The European Union is considering building two undersea cables to connect to Asia via the Arctic. One of these projects proposes to go through Canada’s Northwest Passage, while the other will start in Scandinavia and cut directly through the North Pole. According to The Verge, the EU started looking north after recent turmoil in the Middle East, where 90% of the Europe-Asia internet traffic currently transits, resulting in multiple incidents of cut cables that have led to disruption.
The current situation started in 2024, when a Houthi missile struck a ship transiting the Red Sea through the narrow strait between Yemen and Djibouti. The attack caused the ship to drift aimlessly in the area, and its anchor cut three undersea cables going through the natural chokepoint. It took more than four months of negotiations before a cable repair ship could be brought in to mend the damage without getting attacked itself.

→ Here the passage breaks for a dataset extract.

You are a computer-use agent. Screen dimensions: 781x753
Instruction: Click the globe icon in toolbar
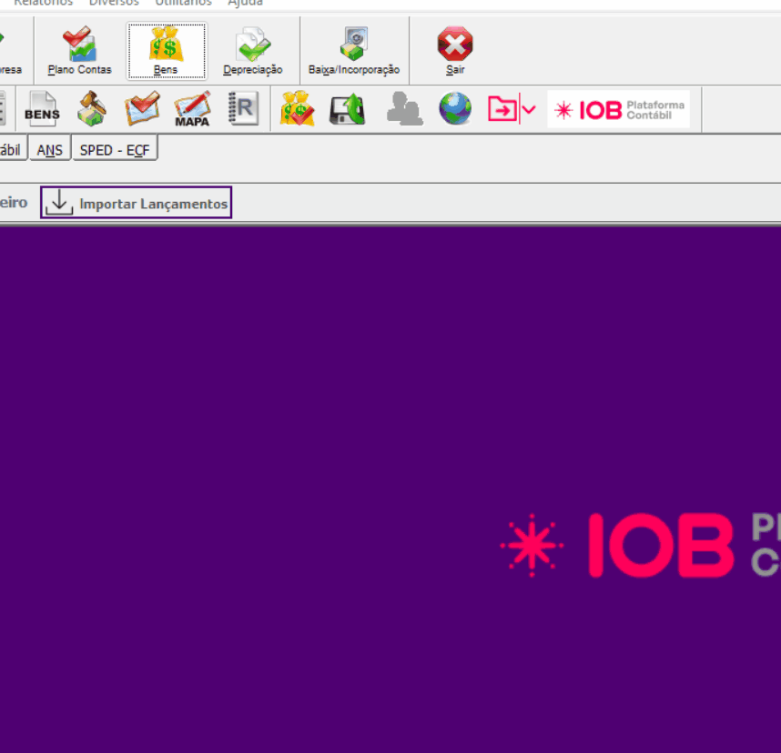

This regional instability is the primary reason why the EU is seeking new routes to Asia. At the moment, its alternatives are to either go through the United States or Russia. Going through the polar region is the only route that won’t go through territory controlled by other governments, but the proposed project, called Polar Connect, has its own challenges.
Ice and icebergs are the biggest issue with going through the Arctic region. These massive chunks of ice could scrape the seabed where the cables lie. Furthermore, there are no icebreaking cable-laying ships, so any operation would need at least two vessels, or a new cable-laying icebreaker, to get the job done. Finally, there’s the question of maintenance. Expensive repair costs due to the Arctic conditions and consequent lengthy downtimes would seem to make this route economically unfeasible.
Polar Connect would appear to face similar issues, but it seems that current global geopolitics are driving Europe to invest in an alternative that isn’t subject to the whims of unstable leaders. It aims to have the cable operational by 2030, but working in the challenging conditions of the Arctic will certainly have an impact on this schedule.
The EU isn’t the only region looking for alternatives to the Middle East bottleneck when it comes to undersea cables. Meta announced Project Waterworth in early 2025, which aims to bypass major chokepoints like the Middle East and the Strait of Malacca. Just like Polar Connect, this project aims to create an “information superhighway” that won’t be affected by geopolitical hotspots across the world.